Most of the rest of your objections don't hold water for me, though. Especially the "horrible crime" one. Really, what the? If I die and someone else comes along, their chances of doing something horrible are just as great. The chances of atrocity are the same per person-year no matter which person is involved--maybe less for someone with a long track record of *not* committing atrocities than for a random new person with unknown tendencies.
More or less the same goes for all the rest. So I'll still have to work for a living if I live longer. So what? So would a different, younger person in my place. So I'll need pharmaceuticals. So what? So would someone else. If there's a real fix for aging, a very old person won't actually need more pharmaceuticals than a younger one. And so on.
I suppose it depends on the precise results, but these (probably exaggerated) claims don't seem to be talking about Struldbrugs, almost dead but refusing to die. Rather, it seems to be about a rejigging of the biological factors that cause senescence in the first place, leaving you with something more like a hundred extra years of being forty-ish. Personally, there are so many things I could do with near unlimited time, areas of study or expertise that I've thought of going into but realized that I wouldn't have the time to get really good at, from swordplay to learning different languages to going back to university for a different degree, in the sciences maybe.

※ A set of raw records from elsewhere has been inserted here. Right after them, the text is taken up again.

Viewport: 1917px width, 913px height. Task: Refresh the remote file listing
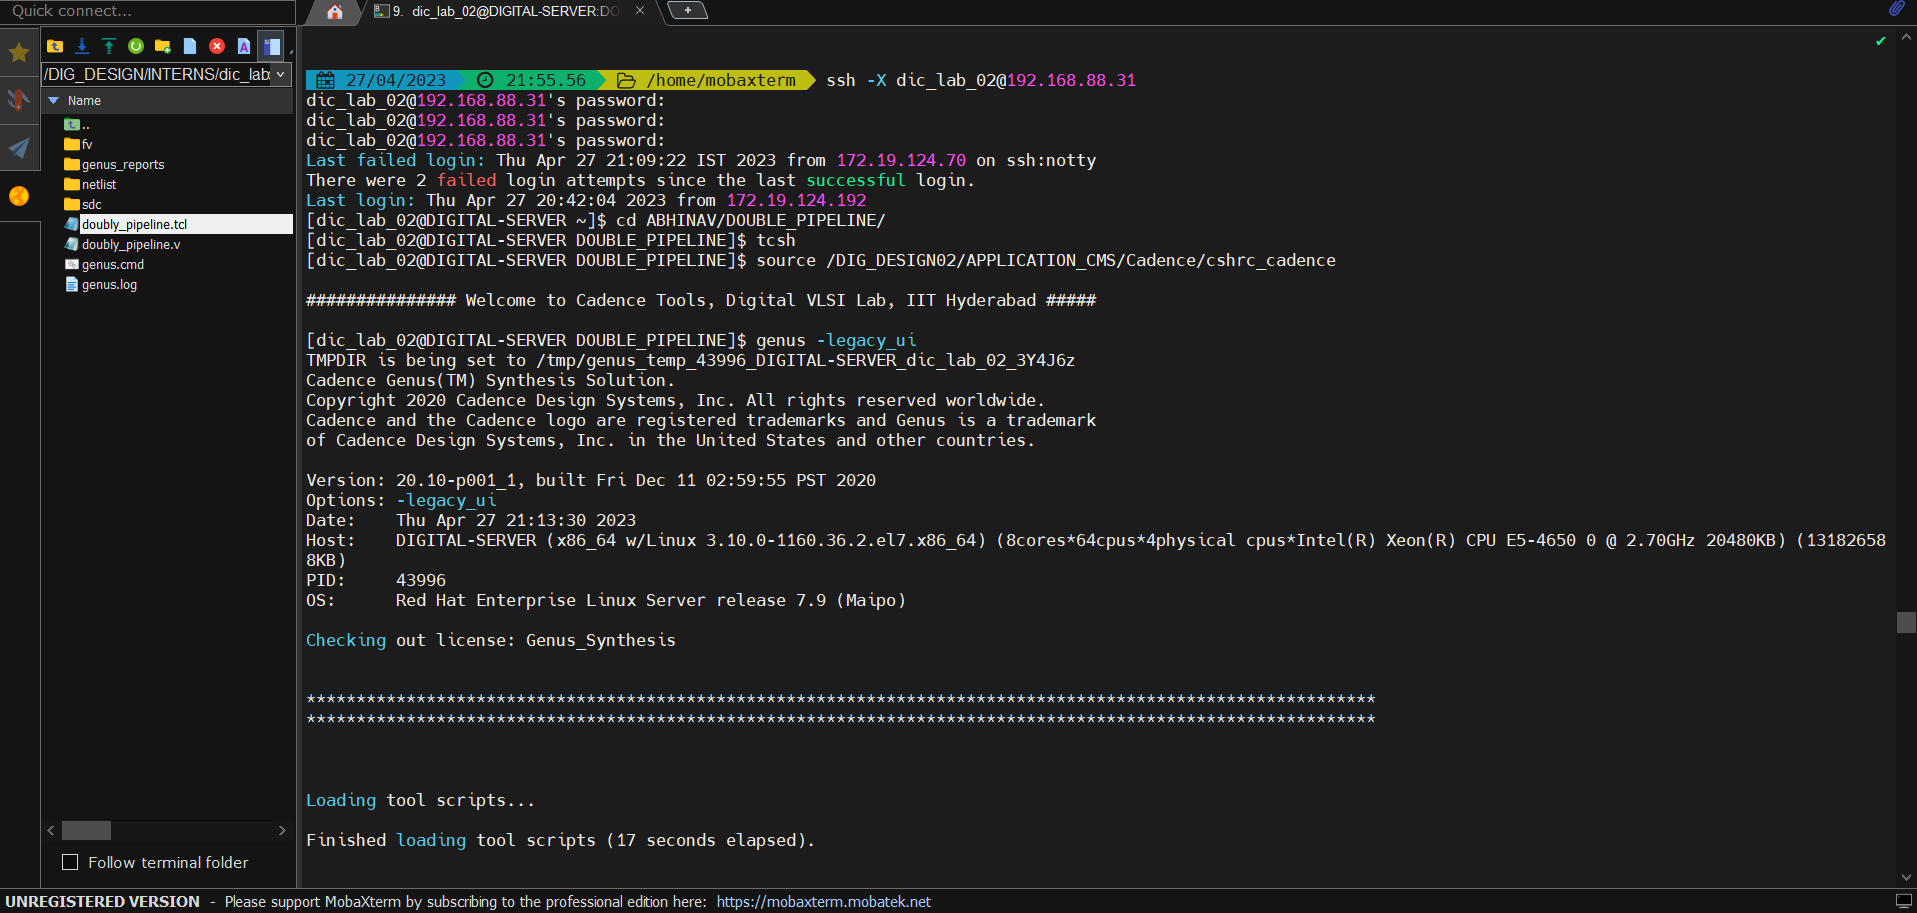[x=136, y=46]
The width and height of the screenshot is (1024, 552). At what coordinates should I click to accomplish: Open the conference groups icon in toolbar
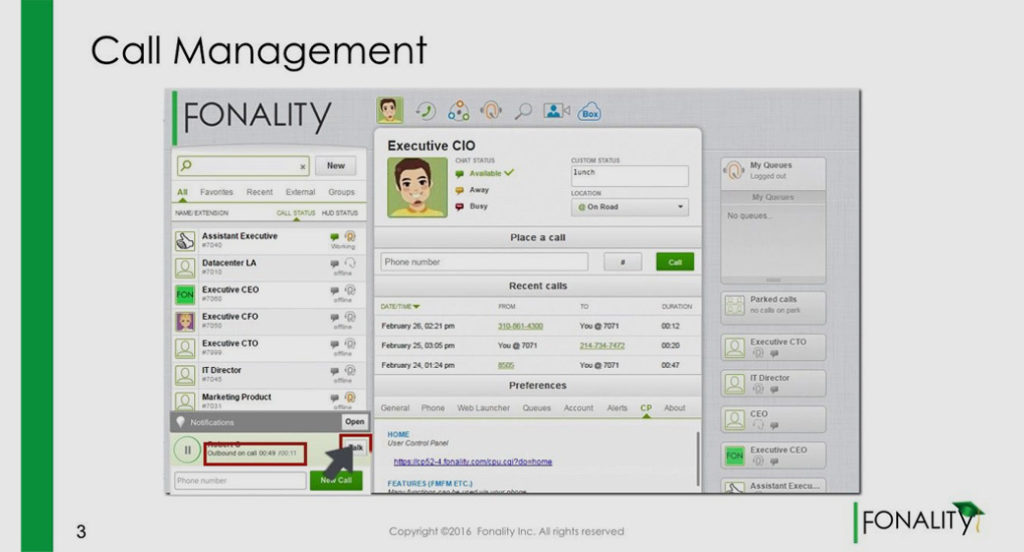point(458,111)

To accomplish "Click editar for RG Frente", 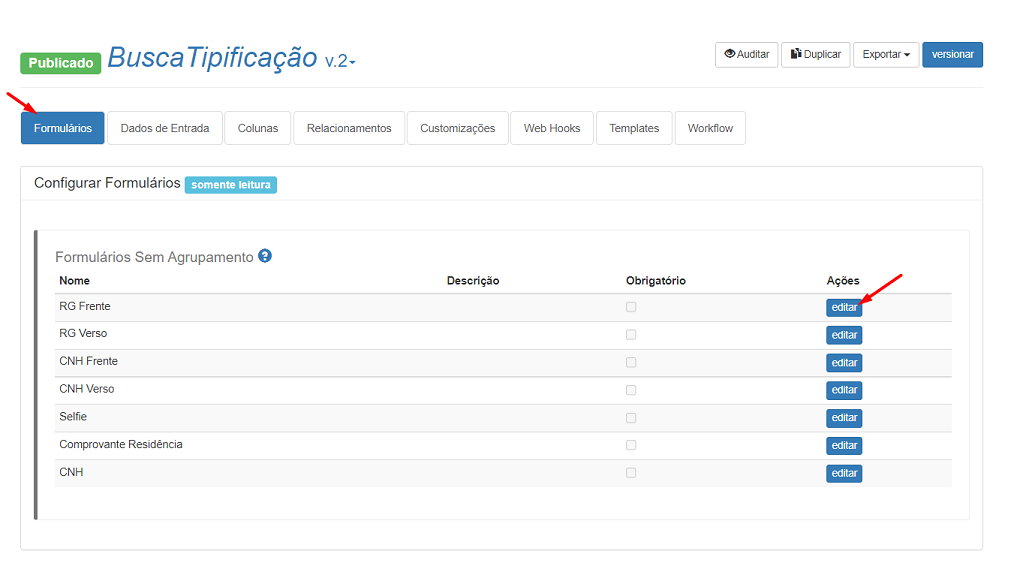I will (844, 308).
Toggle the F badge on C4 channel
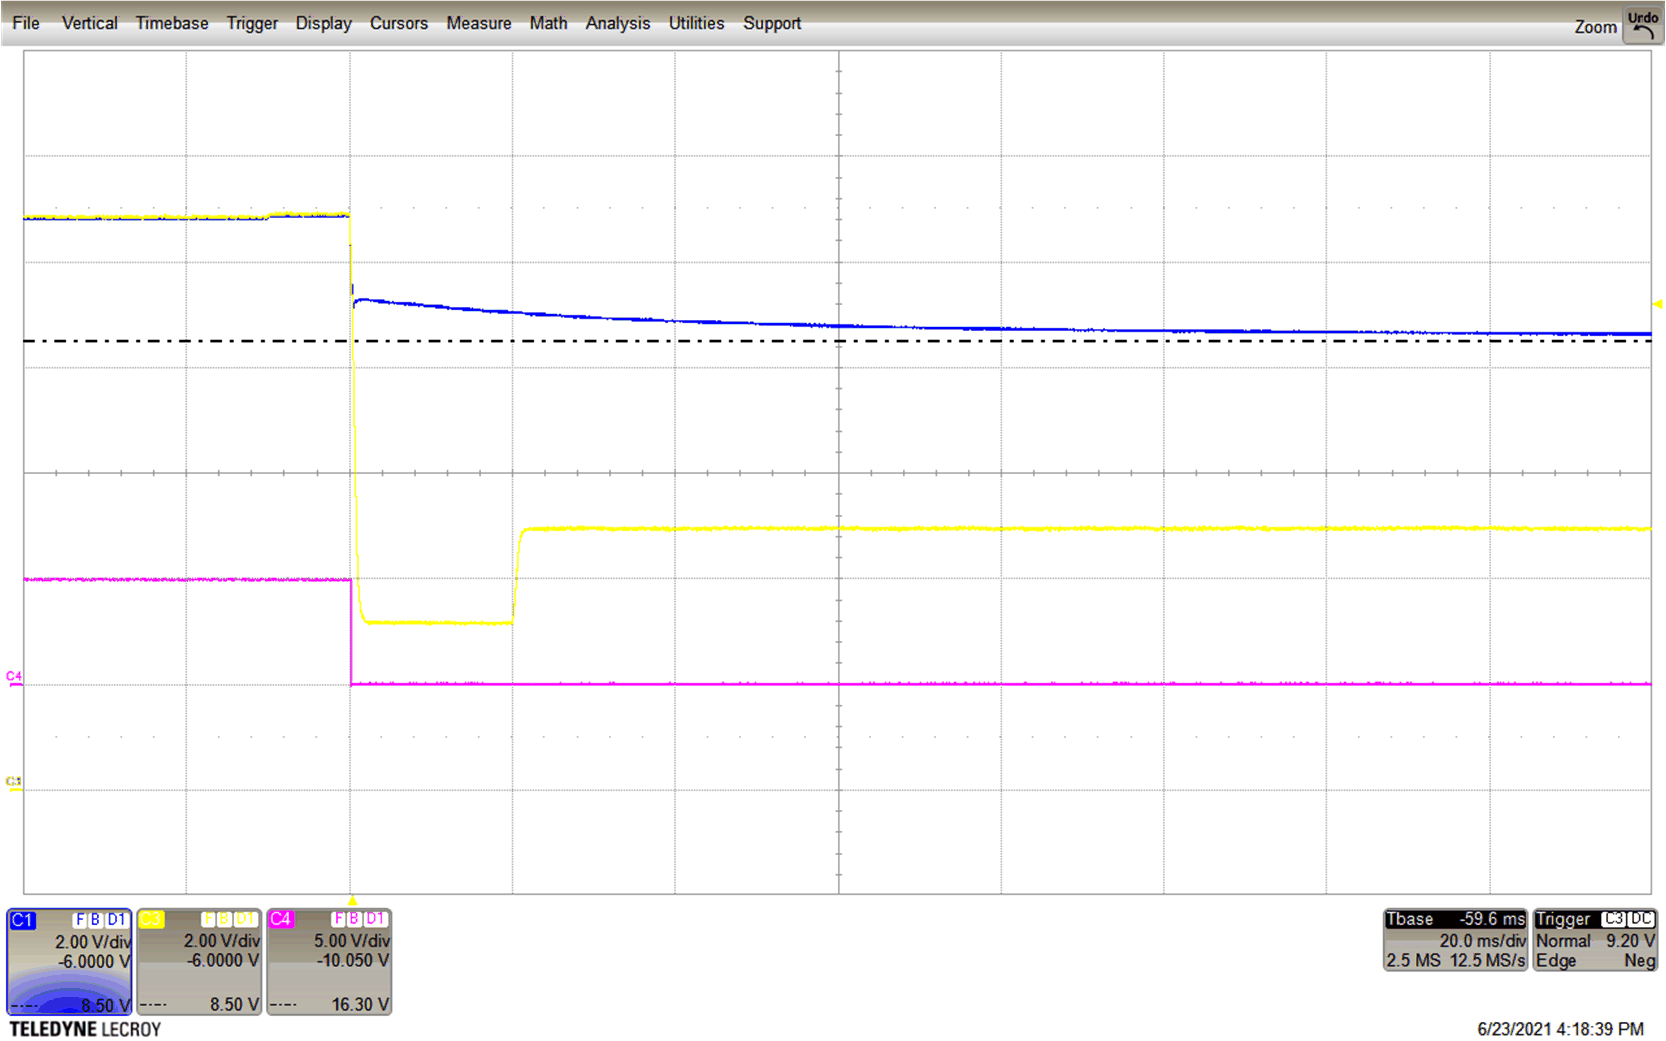This screenshot has height=1041, width=1666. coord(339,919)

So it's a pity, because very long life would be a really great thing. I'd enjoy the hell out of it. But the overpopulation problem does trump that.

The Mound of Sound said...

I totally agree with you PLG. The next gen really does need not to be born. Maybe we should just collect the best of the species, say the top 10% in every country, and allow them three kids per couple. Two generations and we'd be down to a very handy billion, billion and a half tops. There would be enough to maintain and even advance the best of our civilization without having surplus bodies to waste as cannon fodder.

LeDaro said...

Mound, be careful, this sounds like eugenics. Guess who else did that?

The Mound of Sound said...

I have your point, LD, but if this 'advance' was to come to pass there would be some sort of selection criteria, probably wealth, in any case. Only the select would be permitted to receive extended life because of the impacts on resources.